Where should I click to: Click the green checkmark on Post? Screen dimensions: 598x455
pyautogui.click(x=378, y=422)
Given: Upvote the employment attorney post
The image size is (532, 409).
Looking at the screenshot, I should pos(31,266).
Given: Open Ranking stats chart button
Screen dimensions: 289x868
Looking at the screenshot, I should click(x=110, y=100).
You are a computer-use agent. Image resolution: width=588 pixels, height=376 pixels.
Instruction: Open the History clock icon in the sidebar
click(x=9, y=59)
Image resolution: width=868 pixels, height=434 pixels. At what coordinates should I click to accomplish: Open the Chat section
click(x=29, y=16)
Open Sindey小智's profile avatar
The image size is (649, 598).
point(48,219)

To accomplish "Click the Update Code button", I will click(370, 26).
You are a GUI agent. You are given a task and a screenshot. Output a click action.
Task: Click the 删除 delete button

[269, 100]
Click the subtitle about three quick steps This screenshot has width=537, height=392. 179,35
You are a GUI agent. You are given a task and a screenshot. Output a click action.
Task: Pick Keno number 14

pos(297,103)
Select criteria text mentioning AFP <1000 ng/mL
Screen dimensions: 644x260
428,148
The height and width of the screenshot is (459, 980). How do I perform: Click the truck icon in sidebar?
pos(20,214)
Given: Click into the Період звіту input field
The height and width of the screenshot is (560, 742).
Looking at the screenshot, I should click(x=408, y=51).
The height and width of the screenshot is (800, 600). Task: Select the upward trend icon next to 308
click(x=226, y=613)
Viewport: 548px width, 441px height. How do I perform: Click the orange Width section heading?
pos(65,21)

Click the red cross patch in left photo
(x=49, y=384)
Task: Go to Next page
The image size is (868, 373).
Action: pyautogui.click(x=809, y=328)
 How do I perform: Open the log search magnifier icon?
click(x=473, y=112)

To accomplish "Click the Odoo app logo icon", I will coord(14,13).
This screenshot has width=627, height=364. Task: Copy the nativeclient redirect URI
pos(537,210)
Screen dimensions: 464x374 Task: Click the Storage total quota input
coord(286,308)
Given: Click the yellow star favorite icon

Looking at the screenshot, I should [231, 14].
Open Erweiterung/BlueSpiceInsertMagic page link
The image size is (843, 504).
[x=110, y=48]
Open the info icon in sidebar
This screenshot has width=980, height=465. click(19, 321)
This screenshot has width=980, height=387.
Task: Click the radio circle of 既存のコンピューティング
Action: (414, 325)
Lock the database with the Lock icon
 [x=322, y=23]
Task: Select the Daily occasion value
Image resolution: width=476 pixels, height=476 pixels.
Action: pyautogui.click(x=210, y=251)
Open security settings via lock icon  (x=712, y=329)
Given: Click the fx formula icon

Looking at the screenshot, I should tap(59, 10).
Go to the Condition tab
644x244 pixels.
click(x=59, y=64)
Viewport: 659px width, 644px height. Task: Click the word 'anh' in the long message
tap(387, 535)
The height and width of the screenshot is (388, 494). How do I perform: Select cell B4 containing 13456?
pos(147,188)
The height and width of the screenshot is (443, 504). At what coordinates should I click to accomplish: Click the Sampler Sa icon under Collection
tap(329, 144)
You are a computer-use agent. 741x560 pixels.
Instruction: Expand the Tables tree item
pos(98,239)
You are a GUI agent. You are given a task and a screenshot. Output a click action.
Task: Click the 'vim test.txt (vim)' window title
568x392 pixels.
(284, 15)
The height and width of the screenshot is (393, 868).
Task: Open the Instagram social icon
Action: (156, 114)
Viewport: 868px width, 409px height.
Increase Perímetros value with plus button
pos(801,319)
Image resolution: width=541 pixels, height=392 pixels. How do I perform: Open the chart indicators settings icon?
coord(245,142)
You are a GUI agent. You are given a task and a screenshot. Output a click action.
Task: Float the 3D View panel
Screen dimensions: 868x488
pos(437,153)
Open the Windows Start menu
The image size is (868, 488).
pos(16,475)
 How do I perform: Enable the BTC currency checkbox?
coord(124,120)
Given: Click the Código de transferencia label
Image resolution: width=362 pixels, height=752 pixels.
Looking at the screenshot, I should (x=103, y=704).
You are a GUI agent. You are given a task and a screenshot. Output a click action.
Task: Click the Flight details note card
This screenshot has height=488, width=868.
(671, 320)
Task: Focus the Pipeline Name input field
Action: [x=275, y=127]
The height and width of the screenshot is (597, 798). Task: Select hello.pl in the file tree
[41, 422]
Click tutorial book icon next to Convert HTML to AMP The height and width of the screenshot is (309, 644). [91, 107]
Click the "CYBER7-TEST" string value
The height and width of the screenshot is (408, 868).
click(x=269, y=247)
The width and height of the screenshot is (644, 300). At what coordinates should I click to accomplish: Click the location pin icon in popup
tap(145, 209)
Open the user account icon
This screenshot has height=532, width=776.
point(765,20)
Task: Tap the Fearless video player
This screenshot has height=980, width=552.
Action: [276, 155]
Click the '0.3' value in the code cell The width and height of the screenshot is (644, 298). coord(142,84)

•••

**REQUIRED WORK:** Every entry above needs to be duplicated exactly.

**REPLY:**
Where should I click to: Click the green checkmark on Post? Screen dimensions: 598x455
pyautogui.click(x=378, y=422)
Given: Upvote the employment attorney post
The image size is (532, 409).
Looking at the screenshot, I should pos(31,266).
Given: Open Ranking stats chart button
Screen dimensions: 289x868
Looking at the screenshot, I should click(x=110, y=100).
You are a computer-use agent. Image resolution: width=588 pixels, height=376 pixels.
Instruction: Open the History clock icon in the sidebar
click(x=9, y=59)
Image resolution: width=868 pixels, height=434 pixels. At what coordinates should I click to accomplish: Open the Chat section
click(x=29, y=16)
Open Sindey小智's profile avatar
The image size is (649, 598).
point(48,219)

To accomplish "Click the Update Code button", I will click(370, 26).
You are a GUI agent. You are given a task and a screenshot. Output a click action.
Task: Click the 删除 delete button

[269, 100]
Click the subtitle about three quick steps This screenshot has width=537, height=392. 179,35
You are a GUI agent. You are given a task and a screenshot. Output a click action.
Task: Pick Keno number 14

pos(297,103)
Select criteria text mentioning AFP <1000 ng/mL
Screen dimensions: 644x260
428,148
The height and width of the screenshot is (459, 980). How do I perform: Click the truck icon in sidebar?
pos(20,214)
Given: Click into the Період звіту input field
The height and width of the screenshot is (560, 742).
Looking at the screenshot, I should click(x=408, y=51).
The height and width of the screenshot is (800, 600). Task: Select the upward trend icon next to 308
click(x=226, y=613)
Viewport: 548px width, 441px height. How do I perform: Click the orange Width section heading?
pos(65,21)

Click the red cross patch in left photo
(x=49, y=384)
Task: Go to Next page
The image size is (868, 373).
Action: pyautogui.click(x=809, y=328)
 How do I perform: Open the log search magnifier icon?
click(x=473, y=112)

To accomplish "Click the Odoo app logo icon", I will coord(14,13).
This screenshot has width=627, height=364. Task: Copy the nativeclient redirect URI
pos(537,210)
Screen dimensions: 464x374 Task: Click the Storage total quota input
coord(286,308)
Given: Click the yellow star favorite icon

Looking at the screenshot, I should [231, 14].
Open Erweiterung/BlueSpiceInsertMagic page link
The image size is (843, 504).
[x=110, y=48]
Open the info icon in sidebar
This screenshot has width=980, height=465. click(19, 321)
This screenshot has width=980, height=387.
Task: Click the radio circle of 既存のコンピューティング
Action: (414, 325)
Lock the database with the Lock icon
 [x=322, y=23]
Task: Select the Daily occasion value
Image resolution: width=476 pixels, height=476 pixels.
Action: pyautogui.click(x=210, y=251)
Open security settings via lock icon  (x=712, y=329)
Given: Click the fx formula icon

Looking at the screenshot, I should tap(59, 10).
Go to the Condition tab
644x244 pixels.
click(x=59, y=64)
Viewport: 659px width, 644px height. Task: Click the word 'anh' in the long message
tap(387, 535)
The height and width of the screenshot is (388, 494). How do I perform: Select cell B4 containing 13456?
pos(147,188)
The height and width of the screenshot is (443, 504). At what coordinates should I click to accomplish: Click the Sampler Sa icon under Collection
tap(329, 144)
You are a computer-use agent. 741x560 pixels.
Instruction: Expand the Tables tree item
pos(98,239)
You are a GUI agent. You are given a task and a screenshot. Output a click action.
Task: Click the 'vim test.txt (vim)' window title
568x392 pixels.
(284, 15)
The height and width of the screenshot is (393, 868).
Task: Open the Instagram social icon
Action: (156, 114)
Viewport: 868px width, 409px height.
Increase Perímetros value with plus button
pos(801,319)
Image resolution: width=541 pixels, height=392 pixels. How do I perform: Open the chart indicators settings icon?
coord(245,142)
You are a GUI agent. You are given a task and a screenshot. Output a click action.
Task: Float the 3D View panel
Screen dimensions: 868x488
pos(437,153)
Open the Windows Start menu
The image size is (868, 488).
pos(16,475)
 How do I perform: Enable the BTC currency checkbox?
coord(124,120)
Given: Click the Código de transferencia label
Image resolution: width=362 pixels, height=752 pixels.
Looking at the screenshot, I should (x=103, y=704).
You are a GUI agent. You are given a task and a screenshot. Output a click action.
Task: Click the Flight details note card
This screenshot has height=488, width=868.
(671, 320)
Task: Focus the Pipeline Name input field
Action: [x=275, y=127]
The height and width of the screenshot is (597, 798). Task: Select hello.pl in the file tree
[41, 422]
Click tutorial book icon next to Convert HTML to AMP The height and width of the screenshot is (309, 644). [91, 107]
Click the "CYBER7-TEST" string value
The height and width of the screenshot is (408, 868).
click(x=269, y=247)
The width and height of the screenshot is (644, 300). At what coordinates should I click to accomplish: Click the location pin icon in popup
tap(145, 209)
Open the user account icon
This screenshot has height=532, width=776.
point(765,20)
Task: Tap the Fearless video player
This screenshot has height=980, width=552.
Action: [276, 155]
Click the '0.3' value in the code cell The width and height of the screenshot is (644, 298). coord(142,84)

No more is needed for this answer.